Raw records
## start

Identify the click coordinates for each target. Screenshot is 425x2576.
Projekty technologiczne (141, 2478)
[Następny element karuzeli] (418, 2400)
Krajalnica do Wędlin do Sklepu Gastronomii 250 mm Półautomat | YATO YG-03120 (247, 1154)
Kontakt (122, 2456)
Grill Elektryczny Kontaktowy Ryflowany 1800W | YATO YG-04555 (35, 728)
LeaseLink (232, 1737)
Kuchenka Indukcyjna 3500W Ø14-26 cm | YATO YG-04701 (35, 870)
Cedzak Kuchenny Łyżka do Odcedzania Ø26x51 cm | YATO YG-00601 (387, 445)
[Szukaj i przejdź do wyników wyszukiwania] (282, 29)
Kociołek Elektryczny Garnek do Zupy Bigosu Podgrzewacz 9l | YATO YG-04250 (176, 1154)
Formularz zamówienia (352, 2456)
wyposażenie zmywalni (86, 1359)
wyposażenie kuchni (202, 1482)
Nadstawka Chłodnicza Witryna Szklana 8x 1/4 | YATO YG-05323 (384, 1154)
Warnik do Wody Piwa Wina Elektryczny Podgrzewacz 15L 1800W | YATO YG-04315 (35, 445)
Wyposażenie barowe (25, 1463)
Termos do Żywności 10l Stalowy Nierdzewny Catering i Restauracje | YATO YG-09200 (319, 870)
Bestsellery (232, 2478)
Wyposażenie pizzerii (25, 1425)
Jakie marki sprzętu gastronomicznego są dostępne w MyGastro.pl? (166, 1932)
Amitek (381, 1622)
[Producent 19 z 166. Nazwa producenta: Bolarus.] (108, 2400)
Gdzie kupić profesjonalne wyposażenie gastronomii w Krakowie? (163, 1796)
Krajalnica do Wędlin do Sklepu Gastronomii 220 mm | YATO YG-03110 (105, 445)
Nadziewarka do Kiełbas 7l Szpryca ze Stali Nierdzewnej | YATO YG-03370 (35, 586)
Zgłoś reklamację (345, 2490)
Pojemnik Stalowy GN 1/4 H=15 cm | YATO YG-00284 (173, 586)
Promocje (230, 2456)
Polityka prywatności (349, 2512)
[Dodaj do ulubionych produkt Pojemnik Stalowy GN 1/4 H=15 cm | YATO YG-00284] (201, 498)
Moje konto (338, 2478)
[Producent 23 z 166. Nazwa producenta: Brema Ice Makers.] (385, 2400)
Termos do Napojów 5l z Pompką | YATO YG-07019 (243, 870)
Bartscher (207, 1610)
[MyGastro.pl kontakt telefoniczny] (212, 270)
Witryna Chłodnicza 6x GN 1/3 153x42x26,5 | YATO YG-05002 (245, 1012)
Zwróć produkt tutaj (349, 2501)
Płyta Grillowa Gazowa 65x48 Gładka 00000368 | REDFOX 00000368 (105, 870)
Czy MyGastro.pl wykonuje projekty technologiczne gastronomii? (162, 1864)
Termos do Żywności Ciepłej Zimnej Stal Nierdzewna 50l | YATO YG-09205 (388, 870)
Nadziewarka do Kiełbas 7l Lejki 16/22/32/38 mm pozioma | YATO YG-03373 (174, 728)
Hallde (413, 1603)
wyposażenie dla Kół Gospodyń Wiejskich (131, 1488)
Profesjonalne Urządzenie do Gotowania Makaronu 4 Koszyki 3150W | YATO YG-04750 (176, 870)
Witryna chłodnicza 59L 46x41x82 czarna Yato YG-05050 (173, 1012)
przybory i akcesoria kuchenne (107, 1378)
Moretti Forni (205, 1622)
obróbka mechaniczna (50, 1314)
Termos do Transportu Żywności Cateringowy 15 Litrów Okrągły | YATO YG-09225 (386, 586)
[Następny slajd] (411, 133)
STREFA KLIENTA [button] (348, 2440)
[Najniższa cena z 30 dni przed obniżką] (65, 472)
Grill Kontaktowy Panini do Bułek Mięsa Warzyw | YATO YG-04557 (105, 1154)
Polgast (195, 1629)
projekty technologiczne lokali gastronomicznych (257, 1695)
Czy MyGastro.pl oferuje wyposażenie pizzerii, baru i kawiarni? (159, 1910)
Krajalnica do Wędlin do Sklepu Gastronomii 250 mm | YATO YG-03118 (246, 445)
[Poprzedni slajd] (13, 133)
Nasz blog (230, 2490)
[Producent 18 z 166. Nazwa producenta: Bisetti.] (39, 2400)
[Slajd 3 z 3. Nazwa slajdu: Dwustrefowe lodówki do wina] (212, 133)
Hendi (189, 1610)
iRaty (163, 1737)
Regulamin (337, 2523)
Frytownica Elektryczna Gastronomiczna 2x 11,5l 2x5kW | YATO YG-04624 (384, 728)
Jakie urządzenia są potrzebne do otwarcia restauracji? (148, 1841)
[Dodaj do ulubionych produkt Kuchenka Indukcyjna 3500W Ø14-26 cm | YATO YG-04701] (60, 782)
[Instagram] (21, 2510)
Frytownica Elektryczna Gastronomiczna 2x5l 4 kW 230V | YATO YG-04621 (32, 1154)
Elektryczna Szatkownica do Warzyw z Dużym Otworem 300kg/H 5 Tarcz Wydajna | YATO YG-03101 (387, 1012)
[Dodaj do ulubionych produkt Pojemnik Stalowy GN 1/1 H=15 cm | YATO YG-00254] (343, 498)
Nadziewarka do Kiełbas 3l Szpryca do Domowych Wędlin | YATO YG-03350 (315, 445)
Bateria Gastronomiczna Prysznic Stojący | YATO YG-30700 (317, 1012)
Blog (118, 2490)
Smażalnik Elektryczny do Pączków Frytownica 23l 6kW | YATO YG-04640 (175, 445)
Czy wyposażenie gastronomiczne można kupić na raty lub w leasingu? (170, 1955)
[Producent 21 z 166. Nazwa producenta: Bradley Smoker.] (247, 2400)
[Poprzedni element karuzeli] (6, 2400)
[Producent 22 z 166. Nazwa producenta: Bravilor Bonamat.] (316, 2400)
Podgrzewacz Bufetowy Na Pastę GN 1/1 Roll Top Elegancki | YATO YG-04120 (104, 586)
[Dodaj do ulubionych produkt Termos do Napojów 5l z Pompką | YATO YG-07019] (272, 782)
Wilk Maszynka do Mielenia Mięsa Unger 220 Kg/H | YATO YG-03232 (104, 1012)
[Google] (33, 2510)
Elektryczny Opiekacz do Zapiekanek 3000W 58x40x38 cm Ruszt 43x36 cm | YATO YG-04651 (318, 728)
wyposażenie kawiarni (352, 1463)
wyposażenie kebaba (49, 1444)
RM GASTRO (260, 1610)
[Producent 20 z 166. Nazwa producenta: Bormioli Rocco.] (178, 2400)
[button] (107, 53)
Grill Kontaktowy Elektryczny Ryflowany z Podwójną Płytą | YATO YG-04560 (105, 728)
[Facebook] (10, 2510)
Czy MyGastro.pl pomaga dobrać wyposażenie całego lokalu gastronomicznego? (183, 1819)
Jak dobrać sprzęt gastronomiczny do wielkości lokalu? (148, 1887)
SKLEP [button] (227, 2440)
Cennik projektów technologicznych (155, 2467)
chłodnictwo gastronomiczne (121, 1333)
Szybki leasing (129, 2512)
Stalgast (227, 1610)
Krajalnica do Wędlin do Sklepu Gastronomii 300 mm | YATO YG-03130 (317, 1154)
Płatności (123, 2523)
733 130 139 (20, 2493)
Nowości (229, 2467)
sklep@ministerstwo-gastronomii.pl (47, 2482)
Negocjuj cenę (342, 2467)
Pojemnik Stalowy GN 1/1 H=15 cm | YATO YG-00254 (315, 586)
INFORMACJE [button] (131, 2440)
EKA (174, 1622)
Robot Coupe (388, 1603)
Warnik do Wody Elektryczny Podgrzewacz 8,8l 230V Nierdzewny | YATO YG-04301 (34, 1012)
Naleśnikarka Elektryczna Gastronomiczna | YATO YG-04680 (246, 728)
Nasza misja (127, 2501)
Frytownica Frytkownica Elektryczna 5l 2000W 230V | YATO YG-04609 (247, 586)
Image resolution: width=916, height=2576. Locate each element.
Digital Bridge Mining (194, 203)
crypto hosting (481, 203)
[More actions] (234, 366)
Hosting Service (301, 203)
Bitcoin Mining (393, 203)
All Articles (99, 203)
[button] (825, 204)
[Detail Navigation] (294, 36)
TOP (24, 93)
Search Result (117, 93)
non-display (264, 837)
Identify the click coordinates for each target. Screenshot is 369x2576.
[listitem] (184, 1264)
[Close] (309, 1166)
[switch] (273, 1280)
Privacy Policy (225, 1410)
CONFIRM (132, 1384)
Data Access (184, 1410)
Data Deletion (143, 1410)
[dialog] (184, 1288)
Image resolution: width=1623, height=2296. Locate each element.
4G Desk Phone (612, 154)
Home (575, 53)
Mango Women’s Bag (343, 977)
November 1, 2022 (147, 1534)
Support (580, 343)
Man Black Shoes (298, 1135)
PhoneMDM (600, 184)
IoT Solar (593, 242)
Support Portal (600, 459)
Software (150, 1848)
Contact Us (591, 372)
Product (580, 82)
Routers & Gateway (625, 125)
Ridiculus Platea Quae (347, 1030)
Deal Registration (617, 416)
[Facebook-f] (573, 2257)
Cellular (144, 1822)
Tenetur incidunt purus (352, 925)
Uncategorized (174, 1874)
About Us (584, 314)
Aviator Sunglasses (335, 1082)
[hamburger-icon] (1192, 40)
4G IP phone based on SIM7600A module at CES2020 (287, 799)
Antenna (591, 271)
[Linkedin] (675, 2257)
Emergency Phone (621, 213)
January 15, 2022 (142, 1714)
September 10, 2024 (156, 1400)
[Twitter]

## end

Rewrite the listing lines from the one containing "wyposażenie kuchni (202, 1482)" through the one containing "Amitek (381, 1622)", both included, replacing "Bestsellery" with "Nowości" and leaving everything else unchanged.

*TASK RESULT:*
wyposażenie kuchni (202, 1482)
Nadstawka Chłodnicza Witryna Szklana 8x 1/4 | YATO YG-05323 (384, 1154)
Warnik do Wody Piwa Wina Elektryczny Podgrzewacz 15L 1800W | YATO YG-04315 (35, 445)
Wyposażenie barowe (25, 1463)
Termos do Żywności 10l Stalowy Nierdzewny Catering i Restauracje | YATO YG-09200 (319, 870)
Nowości (232, 2478)
Wyposażenie pizzerii (25, 1425)
Jakie marki sprzętu gastronomicznego są dostępne w MyGastro.pl? (166, 1932)
Amitek (381, 1622)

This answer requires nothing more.